EXERCISE DESCRIPTION: From the records below, please repeat exactly the line that has "Powered by Shopify (1351, 1475)", the line that has "Czajniki i tostery (45, 38)", and every line between them, and nothing else.
====================
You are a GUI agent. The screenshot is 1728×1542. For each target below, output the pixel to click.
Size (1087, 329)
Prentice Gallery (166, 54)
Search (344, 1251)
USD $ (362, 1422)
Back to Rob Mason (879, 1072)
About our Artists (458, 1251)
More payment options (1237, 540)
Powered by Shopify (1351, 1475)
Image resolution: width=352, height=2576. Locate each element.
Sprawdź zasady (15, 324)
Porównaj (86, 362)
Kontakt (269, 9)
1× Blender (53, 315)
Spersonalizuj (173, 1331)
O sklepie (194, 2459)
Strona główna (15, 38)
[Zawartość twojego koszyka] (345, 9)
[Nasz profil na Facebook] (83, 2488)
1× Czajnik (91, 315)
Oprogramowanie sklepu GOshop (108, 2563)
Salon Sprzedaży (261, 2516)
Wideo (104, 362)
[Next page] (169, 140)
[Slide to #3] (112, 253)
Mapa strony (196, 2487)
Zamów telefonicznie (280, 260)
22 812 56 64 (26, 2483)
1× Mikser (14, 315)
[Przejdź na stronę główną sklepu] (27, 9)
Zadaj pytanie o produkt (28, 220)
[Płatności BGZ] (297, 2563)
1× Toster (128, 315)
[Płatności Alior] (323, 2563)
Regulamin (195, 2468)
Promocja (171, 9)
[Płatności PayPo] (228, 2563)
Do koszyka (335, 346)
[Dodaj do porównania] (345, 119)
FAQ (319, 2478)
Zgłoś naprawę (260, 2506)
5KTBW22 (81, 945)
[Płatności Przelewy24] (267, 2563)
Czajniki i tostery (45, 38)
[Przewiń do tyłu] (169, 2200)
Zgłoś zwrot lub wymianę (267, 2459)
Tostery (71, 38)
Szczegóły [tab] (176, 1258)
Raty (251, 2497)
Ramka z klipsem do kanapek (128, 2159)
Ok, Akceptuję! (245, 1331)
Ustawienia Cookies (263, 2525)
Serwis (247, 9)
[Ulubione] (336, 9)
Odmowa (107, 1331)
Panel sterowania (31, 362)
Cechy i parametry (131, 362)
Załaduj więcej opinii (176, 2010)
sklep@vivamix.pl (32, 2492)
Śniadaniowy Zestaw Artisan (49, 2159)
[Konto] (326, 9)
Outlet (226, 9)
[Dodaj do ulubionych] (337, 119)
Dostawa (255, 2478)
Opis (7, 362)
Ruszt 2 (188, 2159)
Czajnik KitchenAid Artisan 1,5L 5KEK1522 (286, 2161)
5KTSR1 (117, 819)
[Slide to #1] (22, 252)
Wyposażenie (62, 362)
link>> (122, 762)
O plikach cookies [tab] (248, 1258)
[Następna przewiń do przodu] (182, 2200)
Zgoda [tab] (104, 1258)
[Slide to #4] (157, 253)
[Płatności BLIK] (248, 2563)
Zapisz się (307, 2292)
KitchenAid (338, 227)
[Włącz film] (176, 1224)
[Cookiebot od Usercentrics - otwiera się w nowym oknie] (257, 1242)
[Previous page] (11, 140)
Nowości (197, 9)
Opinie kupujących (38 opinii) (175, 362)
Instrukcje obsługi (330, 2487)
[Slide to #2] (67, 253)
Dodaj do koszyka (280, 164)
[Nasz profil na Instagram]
====================
YOUR SOLUTION:
Powered by Shopify (1351, 1475)
Image resolution: width=352, height=2576. Locate each element.
Sprawdź zasady (15, 324)
Porównaj (86, 362)
Kontakt (269, 9)
1× Blender (53, 315)
Spersonalizuj (173, 1331)
O sklepie (194, 2459)
Strona główna (15, 38)
[Zawartość twojego koszyka] (345, 9)
[Nasz profil na Facebook] (83, 2488)
1× Czajnik (91, 315)
Oprogramowanie sklepu GOshop (108, 2563)
Salon Sprzedaży (261, 2516)
Wideo (104, 362)
[Next page] (169, 140)
[Slide to #3] (112, 253)
Mapa strony (196, 2487)
Zamów telefonicznie (280, 260)
22 812 56 64 (26, 2483)
1× Mikser (14, 315)
[Przejdź na stronę główną sklepu] (27, 9)
Zadaj pytanie o produkt (28, 220)
[Płatności BGZ] (297, 2563)
1× Toster (128, 315)
[Płatności Alior] (323, 2563)
Regulamin (195, 2468)
Promocja (171, 9)
[Płatności PayPo] (228, 2563)
Do koszyka (335, 346)
[Dodaj do porównania] (345, 119)
FAQ (319, 2478)
Zgłoś naprawę (260, 2506)
5KTBW22 (81, 945)
[Płatności Przelewy24] (267, 2563)
Czajniki i tostery (45, 38)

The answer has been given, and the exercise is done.